Il vino italiano fa scuola in Cina. Brunello, Amarone, Prosecco, Barolo ed Etna rappresenteranno l’Italia al China Wine Summit (Shanghai 23-24 febbraio 2019) dove ogni anno vengono premiati da critici ed esperti internazionali del settore i migliori vini cinesi. “Alcuni vini cinesi sono tecnicamente perfetti ma mancano di anima” dice Silvana Ballotta, Ceo di BS Business Strategies, unica società italiana presente alla manifestazione cinese con una Master Class dedicata al valore e alla promozione del Made in Italy.

“I cinesi si stanno aprendo al mondo del vino con delle produzioni anche di qualità ma riconoscono al vino italiano quel patrimonio di storia e cultura che ancora a loro manca e che noi dobbiamo imparare a raccontare di più”.

Secondo l’elaborazione dell’osservatorio di Business Strategies, nonostante una crescita delle esportazioni che nel quinquennio 2012/2017 ha raggiunto il +93,1%, il Belpaese si classifica ancora solo 28° tra i fornitori di food&wine in Cina con una quota di mercato che non arriva allo 0,5%, 7° tra i soli competitor europei.
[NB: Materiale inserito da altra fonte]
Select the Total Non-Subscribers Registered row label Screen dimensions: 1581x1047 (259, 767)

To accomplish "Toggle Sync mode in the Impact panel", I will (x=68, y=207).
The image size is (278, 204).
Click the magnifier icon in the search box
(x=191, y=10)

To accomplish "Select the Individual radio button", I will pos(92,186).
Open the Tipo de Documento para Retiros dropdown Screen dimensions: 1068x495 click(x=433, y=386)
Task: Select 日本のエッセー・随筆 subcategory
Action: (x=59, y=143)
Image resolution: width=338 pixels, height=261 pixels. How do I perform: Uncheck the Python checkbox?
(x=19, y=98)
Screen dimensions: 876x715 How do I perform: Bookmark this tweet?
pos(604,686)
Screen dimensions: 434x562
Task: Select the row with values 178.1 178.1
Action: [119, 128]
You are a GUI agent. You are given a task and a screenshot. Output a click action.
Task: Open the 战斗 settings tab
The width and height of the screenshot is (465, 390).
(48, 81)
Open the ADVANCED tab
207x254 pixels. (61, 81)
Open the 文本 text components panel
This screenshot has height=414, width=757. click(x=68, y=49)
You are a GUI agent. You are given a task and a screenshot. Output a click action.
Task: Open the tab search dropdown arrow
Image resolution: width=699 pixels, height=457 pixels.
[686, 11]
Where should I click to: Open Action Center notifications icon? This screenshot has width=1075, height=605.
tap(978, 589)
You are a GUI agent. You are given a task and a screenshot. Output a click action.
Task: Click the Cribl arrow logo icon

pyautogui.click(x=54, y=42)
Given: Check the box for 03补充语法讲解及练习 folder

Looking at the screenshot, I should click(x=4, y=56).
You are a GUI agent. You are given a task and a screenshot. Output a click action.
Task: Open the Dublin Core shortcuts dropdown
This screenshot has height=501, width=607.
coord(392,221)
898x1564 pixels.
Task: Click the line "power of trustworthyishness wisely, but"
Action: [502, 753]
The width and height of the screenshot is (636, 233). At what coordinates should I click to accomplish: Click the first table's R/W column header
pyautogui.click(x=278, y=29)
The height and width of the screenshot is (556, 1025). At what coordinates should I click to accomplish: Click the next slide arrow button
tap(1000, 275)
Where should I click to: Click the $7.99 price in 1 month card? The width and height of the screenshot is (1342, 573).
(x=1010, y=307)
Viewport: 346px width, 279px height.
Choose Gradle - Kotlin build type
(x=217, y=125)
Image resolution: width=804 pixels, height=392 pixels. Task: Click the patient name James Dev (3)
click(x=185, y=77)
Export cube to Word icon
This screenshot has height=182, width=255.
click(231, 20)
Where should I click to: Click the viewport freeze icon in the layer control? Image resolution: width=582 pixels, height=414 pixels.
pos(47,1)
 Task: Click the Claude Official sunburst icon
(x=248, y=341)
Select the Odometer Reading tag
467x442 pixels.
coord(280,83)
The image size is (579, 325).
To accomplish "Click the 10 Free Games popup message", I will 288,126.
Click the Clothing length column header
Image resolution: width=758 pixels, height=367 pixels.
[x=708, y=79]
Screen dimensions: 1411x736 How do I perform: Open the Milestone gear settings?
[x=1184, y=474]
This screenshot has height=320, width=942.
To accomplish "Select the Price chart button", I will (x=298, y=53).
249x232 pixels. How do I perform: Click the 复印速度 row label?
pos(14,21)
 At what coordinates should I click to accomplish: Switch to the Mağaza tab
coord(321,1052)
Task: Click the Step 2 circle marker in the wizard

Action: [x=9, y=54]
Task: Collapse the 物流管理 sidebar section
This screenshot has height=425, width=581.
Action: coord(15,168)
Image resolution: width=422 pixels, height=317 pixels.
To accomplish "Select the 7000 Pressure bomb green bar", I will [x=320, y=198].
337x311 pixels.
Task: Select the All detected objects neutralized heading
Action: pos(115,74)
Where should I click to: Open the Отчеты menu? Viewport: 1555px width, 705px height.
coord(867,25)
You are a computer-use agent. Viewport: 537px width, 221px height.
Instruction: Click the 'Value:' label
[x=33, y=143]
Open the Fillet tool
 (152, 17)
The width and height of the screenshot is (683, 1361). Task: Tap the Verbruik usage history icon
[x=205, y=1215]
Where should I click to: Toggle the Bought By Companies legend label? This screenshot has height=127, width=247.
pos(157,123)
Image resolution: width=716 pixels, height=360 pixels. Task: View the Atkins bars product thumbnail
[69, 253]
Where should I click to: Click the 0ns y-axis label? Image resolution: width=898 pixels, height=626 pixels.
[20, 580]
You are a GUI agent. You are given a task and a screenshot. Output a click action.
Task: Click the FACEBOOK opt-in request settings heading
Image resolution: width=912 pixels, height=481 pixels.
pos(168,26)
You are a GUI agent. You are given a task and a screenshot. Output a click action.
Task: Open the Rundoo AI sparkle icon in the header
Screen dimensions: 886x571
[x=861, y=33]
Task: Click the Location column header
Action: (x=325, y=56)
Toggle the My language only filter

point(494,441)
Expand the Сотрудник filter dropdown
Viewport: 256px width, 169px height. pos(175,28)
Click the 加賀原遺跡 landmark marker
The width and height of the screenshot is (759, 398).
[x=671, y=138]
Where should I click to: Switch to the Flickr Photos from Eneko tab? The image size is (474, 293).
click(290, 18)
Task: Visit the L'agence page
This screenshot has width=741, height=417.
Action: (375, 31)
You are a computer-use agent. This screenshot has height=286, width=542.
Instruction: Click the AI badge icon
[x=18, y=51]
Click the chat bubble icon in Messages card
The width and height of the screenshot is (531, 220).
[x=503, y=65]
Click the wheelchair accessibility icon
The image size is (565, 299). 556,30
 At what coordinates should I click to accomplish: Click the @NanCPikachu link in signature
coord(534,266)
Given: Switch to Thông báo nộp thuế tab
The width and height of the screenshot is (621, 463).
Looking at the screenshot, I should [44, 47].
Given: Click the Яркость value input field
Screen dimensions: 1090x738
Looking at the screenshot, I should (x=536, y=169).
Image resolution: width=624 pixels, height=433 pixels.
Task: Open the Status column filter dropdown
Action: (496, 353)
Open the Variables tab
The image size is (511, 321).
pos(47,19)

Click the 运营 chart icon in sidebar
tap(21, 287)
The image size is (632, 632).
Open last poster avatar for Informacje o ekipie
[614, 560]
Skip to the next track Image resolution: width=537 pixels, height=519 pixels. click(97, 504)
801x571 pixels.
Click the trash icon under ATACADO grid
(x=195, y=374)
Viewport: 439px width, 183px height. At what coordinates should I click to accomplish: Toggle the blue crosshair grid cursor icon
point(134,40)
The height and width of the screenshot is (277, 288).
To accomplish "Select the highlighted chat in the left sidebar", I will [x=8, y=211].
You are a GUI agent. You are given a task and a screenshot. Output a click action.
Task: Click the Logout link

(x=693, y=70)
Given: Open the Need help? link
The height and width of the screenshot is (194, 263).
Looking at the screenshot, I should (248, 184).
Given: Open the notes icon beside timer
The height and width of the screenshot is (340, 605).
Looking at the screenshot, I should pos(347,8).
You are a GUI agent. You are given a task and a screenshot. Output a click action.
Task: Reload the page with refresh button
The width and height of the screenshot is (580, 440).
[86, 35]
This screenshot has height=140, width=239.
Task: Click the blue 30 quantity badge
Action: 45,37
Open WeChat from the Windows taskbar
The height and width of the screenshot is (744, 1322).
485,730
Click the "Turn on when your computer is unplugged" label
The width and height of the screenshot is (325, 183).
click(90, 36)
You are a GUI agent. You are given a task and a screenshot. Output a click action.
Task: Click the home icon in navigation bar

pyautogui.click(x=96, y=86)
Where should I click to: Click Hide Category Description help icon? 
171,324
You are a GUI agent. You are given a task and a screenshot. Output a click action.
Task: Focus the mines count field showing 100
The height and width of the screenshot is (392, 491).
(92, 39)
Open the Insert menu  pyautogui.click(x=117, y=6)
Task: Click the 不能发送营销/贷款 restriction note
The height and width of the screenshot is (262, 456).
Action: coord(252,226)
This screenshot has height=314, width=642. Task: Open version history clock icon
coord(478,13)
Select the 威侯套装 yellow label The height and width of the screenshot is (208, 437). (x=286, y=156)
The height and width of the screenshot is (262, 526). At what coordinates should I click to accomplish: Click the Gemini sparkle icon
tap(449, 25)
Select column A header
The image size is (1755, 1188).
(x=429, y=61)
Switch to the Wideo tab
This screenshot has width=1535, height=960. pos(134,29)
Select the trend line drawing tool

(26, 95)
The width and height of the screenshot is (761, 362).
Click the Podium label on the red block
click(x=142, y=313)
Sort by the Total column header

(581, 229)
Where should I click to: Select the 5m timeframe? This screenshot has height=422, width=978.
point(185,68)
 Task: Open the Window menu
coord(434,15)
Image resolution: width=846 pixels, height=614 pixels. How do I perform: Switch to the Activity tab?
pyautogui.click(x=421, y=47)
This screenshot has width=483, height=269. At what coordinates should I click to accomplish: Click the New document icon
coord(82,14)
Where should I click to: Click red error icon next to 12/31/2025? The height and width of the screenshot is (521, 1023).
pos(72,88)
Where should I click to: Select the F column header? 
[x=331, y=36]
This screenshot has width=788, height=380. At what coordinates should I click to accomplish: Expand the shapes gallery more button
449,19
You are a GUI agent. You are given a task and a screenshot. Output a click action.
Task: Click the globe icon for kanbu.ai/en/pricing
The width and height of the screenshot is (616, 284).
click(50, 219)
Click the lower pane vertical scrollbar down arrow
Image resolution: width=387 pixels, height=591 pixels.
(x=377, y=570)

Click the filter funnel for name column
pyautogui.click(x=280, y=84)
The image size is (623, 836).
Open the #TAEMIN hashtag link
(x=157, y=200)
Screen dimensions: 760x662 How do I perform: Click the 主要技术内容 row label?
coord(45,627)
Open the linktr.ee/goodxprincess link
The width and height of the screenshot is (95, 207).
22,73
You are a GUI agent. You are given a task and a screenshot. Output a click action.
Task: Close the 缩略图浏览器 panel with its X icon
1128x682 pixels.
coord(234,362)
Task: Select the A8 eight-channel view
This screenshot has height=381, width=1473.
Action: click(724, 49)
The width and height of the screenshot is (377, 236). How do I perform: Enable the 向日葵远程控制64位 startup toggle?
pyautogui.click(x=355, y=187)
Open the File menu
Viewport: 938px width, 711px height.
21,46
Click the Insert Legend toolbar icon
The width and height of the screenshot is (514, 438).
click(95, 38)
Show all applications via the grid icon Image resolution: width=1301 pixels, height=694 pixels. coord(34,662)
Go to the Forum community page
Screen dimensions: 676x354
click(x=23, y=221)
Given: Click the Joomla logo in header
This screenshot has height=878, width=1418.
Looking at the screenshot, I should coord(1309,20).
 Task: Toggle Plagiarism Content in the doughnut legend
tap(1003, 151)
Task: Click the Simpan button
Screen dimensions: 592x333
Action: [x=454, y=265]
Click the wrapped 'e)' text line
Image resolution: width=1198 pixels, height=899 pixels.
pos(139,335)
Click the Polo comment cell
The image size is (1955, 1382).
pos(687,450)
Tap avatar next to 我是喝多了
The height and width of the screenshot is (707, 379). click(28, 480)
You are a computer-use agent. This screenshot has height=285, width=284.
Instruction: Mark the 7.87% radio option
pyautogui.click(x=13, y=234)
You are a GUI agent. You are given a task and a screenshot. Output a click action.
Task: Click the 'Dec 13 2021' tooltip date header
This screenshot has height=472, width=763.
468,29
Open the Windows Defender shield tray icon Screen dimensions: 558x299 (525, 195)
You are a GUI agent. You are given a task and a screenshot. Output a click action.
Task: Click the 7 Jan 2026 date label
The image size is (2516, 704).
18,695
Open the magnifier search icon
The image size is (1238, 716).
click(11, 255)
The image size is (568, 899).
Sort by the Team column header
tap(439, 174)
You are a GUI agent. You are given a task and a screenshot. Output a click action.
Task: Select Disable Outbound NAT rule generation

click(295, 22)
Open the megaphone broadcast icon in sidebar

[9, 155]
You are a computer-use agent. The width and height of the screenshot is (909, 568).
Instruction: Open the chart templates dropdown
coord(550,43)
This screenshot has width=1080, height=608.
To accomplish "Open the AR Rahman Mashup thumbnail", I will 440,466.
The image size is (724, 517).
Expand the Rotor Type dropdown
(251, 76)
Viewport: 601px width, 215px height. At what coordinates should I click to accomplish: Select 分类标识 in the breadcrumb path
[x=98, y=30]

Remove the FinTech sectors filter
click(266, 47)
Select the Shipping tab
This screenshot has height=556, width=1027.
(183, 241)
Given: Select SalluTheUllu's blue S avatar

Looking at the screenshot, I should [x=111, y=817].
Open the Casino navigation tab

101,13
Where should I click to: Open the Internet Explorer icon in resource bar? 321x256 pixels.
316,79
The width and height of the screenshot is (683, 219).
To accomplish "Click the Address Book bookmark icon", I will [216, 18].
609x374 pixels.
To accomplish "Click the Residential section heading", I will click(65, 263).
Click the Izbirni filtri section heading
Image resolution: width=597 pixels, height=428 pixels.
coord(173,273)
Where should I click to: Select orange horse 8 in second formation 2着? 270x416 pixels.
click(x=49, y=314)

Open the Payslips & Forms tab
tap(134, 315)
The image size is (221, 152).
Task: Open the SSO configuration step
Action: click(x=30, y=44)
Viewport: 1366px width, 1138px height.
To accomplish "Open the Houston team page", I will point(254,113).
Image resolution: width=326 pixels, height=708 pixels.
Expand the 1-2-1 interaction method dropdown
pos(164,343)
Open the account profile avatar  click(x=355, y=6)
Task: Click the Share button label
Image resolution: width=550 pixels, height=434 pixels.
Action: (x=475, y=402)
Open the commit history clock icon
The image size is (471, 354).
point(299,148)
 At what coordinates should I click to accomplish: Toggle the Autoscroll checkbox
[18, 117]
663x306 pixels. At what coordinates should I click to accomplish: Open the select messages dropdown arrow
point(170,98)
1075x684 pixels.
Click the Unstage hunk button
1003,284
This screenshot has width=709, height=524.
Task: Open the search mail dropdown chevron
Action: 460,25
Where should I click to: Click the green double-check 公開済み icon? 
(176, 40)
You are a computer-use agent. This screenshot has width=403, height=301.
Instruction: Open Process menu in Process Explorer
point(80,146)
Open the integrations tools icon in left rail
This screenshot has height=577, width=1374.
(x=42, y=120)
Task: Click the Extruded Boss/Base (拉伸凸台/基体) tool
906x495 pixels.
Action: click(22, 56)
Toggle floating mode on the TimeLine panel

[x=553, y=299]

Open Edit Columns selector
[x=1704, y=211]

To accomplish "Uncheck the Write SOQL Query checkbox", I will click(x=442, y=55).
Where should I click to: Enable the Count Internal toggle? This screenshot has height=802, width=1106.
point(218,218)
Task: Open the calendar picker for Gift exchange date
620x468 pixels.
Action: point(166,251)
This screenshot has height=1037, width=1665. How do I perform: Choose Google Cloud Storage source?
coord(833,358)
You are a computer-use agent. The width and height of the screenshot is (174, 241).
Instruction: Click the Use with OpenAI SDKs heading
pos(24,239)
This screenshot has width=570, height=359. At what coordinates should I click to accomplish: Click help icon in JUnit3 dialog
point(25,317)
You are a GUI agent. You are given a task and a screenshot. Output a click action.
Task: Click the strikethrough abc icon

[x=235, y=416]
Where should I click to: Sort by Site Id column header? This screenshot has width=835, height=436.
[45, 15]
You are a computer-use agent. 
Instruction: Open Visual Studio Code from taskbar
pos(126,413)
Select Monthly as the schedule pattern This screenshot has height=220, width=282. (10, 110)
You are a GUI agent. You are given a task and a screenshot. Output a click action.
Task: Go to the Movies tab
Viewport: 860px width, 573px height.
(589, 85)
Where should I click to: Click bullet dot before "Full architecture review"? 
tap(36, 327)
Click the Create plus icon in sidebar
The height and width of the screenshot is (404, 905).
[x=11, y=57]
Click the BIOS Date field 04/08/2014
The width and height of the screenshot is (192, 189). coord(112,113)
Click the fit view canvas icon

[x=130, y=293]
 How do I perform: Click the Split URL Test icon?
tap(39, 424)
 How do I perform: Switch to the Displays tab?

Un dato che migliora sul fronte vino, dove l’Italia nel primo trimestre 2018 ha conquistato il quarto posto e una market share pari al 7% delle importazioni complessive di vino in Cina. “Soffriamo di un deficit di conoscenza che si traduce in un deficit di posizionamento e di mercato -prosegue Ballotta. Una migliore promozione integrata dell’Italia, non solo in Cina ma nel mondo, potrebbe portare ad un valore economico aggiuntivo di oltre +45 miliardi di euro. Parliamo di un valore che può raggiungere fino al 14% del PIL attuale”. (Dati elaborati da The European House – Ambrosetti).

”L’Italia può tornare ad essere competitiva sui mercati internazionali a patto che ci sia un brand ombrello in grado di rappresentare tutti i produttori e delle strutture qualificate in grado di accompagnare nel mondo le aziende rappresentative del made in Italy e di fare formazione sul consumatore finale che è poi quello che stabilisce il successo di un prodotto rispetto ad un altro”.

Il vino italiano in Cina. Nel 2017 l’export ha raggiunto i 130 Milioni di euro, quasi nove volte rispetto al 2017. Entro il 2022 è prevista una crescita del +38,5% (Dati Istat). Nei prossimi cinque anni, secondo le previsioni del Fondo Monetario Internazionale, il reddito medio pro-capite in Cina dovrebbe aumentare del 50%, con più di sei cinesi su dieci concentrati nelle aree urbane.

 China Wine Summit. Con 1000 visitatori e 30 espositori è la manifestazione più grande e più influente sul vino cinese organizzato da Shanghai Morning Post e Tastespirit. Unitamente alle sezioni dedicate al vino cinese ospiterà le master classes di Jancis Robinson (critico enologico di fama mondiale), Bernard Burtschy (Presidente dell’Associazione di stampa vinicola francese), Ian d’Agata (critico enologico per l’International Wine Cellar di Stephen Tanzer) e Silvana Ballotta (CEO BS Business Strategies)

 

Business Strategies con sede a Firenze accompagna le PMI italiane sui mercati esteri nei settori dell’agroalimentare e del lusso. Un “professional trainer” per l’internazionalizzazione che assiste oltre 500 imprese del Made in Italy con l’obiettivo di creare nuove occasioni di business e di rendere competitive le aziende sui nuovi mercati. A Shanghai ha fondando la prima accademia di vino italiano dedicata al consumatore cinese: la “Taste Italy! Wine Accademy”. Business Strategies vanta collaborazioni e partnership con importanti società di ricerca, associazioni culturali e commerciali, governative e non, e con lo Shanghai Media Gruppo, il secondo gruppo media più grande in Cina.